• [EXERCISE BRIEF]: Given the entries below, would you transcribe exactly the lines starting at the one with "Select the cm unit radio button" and ending at the one with "Task: Open area 119 result entry", both kept, pictures omitted, nothing extra?

• [ENTRIES PROVIDED]:
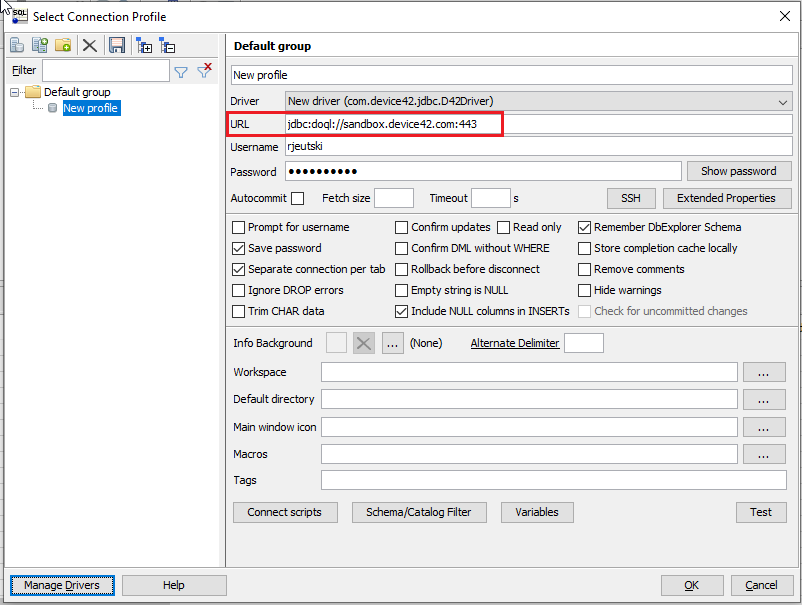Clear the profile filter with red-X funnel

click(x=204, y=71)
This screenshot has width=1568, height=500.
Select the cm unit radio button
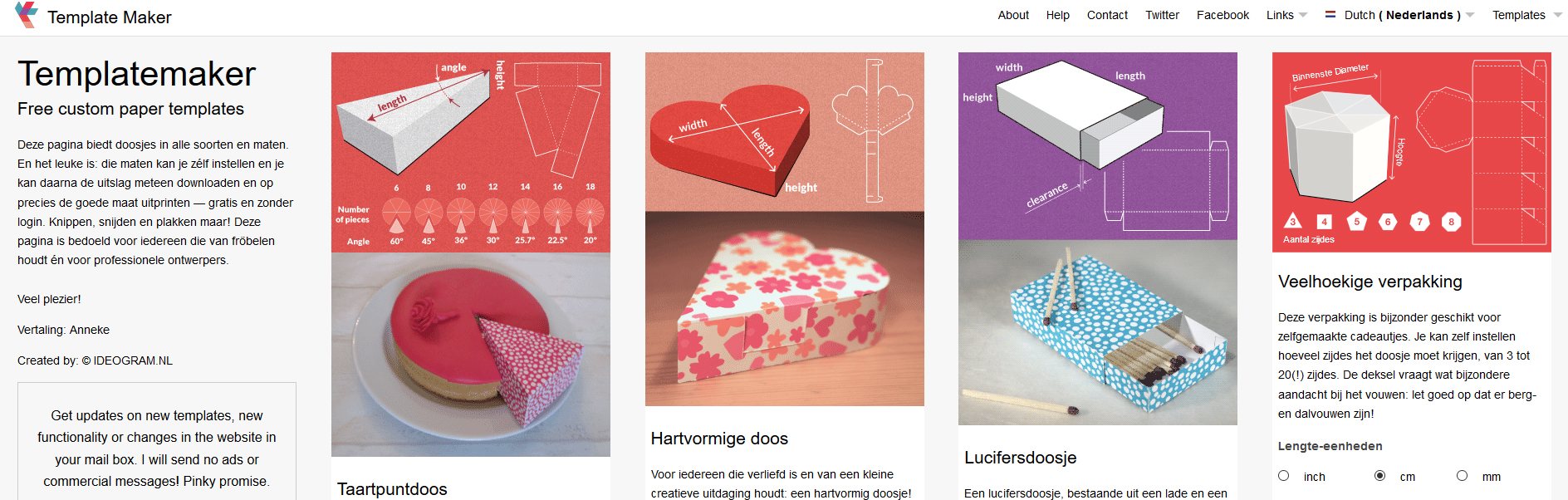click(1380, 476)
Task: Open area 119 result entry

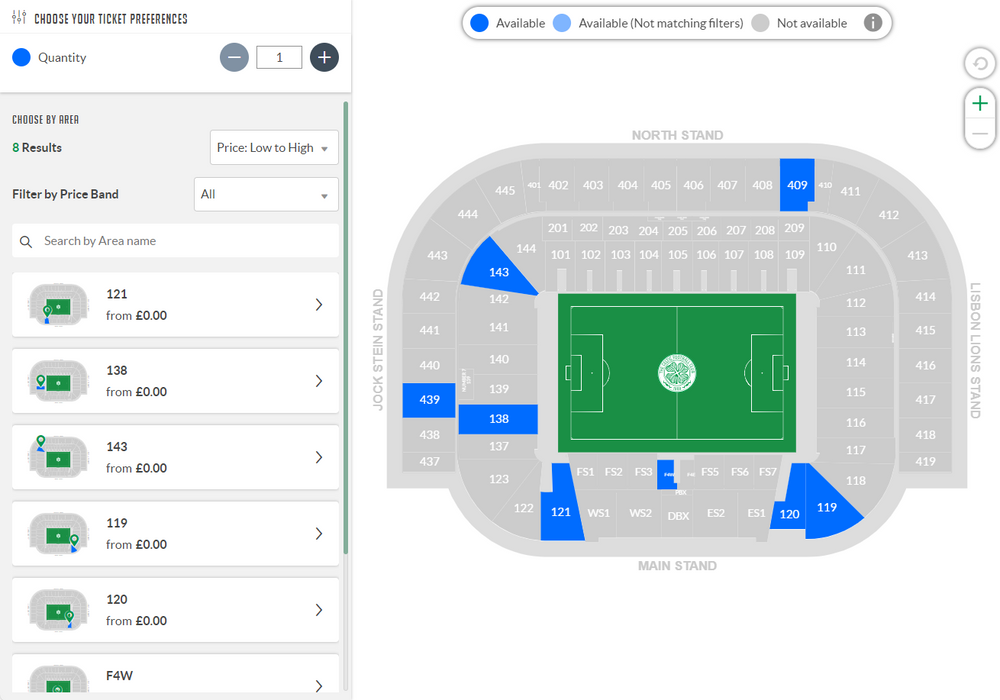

==

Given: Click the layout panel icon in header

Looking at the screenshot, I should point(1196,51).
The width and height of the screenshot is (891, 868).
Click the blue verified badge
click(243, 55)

• [RESPONSE]:
Select the cm unit radio button
click(1380, 476)
Task: Open area 119 result entry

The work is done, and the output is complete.